Pull every line of text from the items below, copying each one word for word, and leave the pictures out of your answer.

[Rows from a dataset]
——————

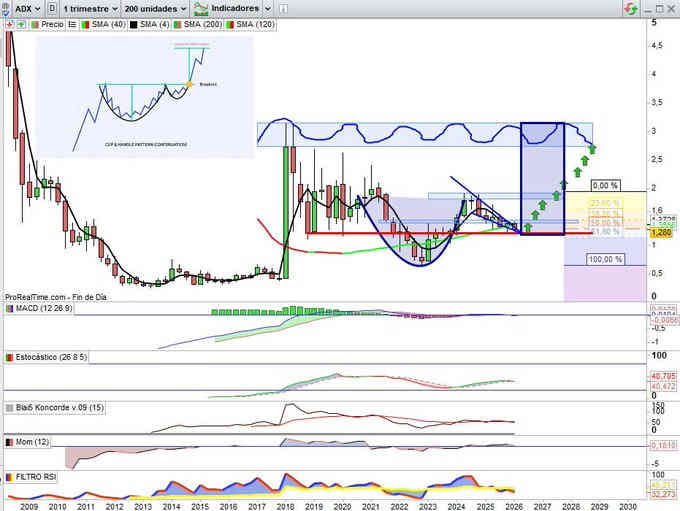This screenshot has height=511, width=680.
Task: Click the D daily view icon
Action: click(51, 7)
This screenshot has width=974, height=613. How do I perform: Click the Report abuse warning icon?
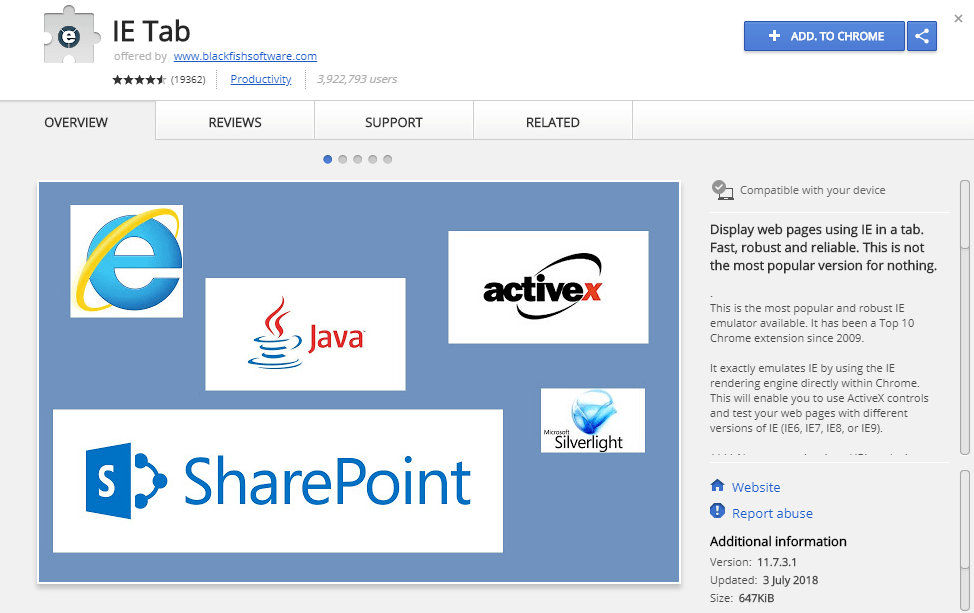click(717, 512)
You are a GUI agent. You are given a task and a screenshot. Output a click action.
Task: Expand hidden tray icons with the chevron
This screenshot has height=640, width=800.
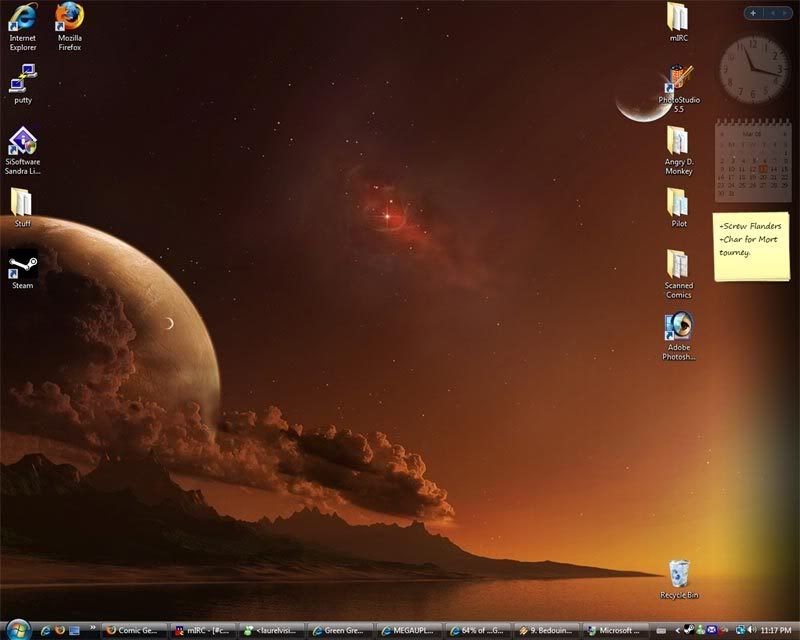(678, 628)
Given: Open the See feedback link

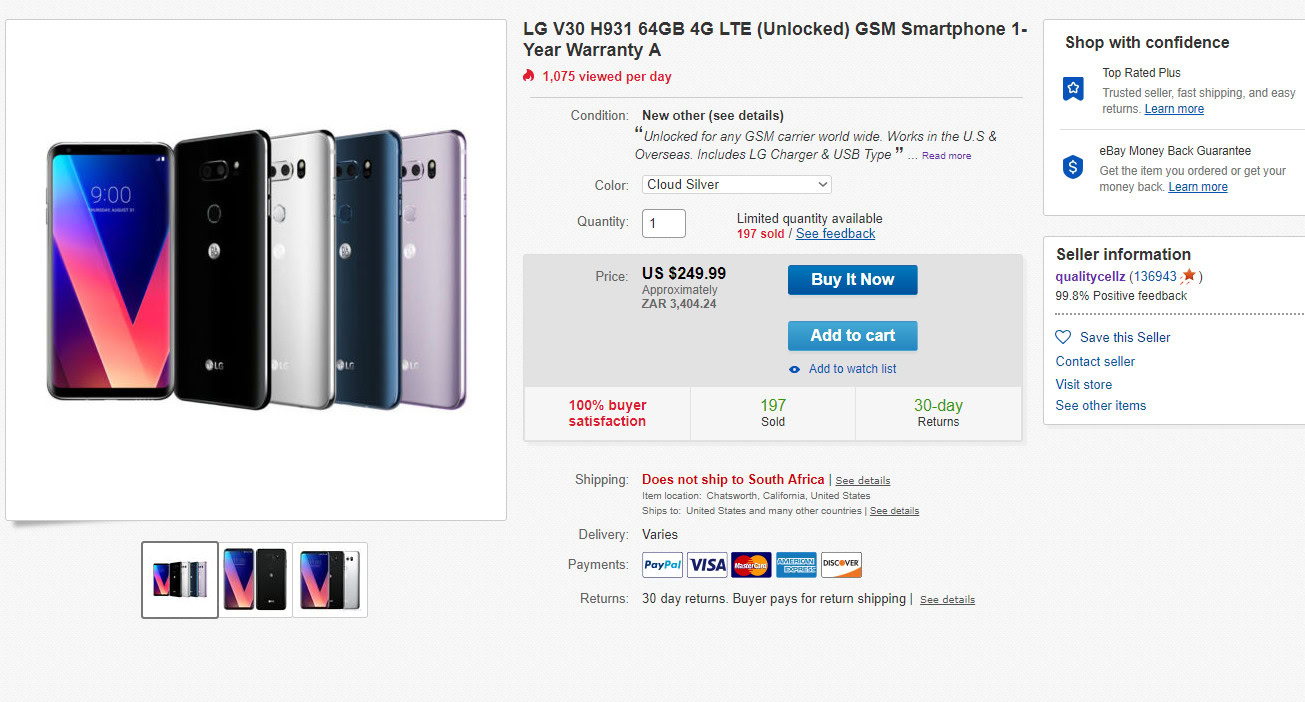Looking at the screenshot, I should coord(835,234).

——————

» TASK ANSWER
This screenshot has height=511, width=680.
Task: Click the D daily view icon
Action: click(51, 7)
This screenshot has width=974, height=613. How do I perform: Click the Report abuse warning icon?
click(717, 512)
You are a GUI agent. You are given a task and a screenshot. Output a click action.
Task: Expand hidden tray icons with the chevron
This screenshot has height=640, width=800.
(678, 628)
Given: Open the See feedback link

Looking at the screenshot, I should coord(835,234).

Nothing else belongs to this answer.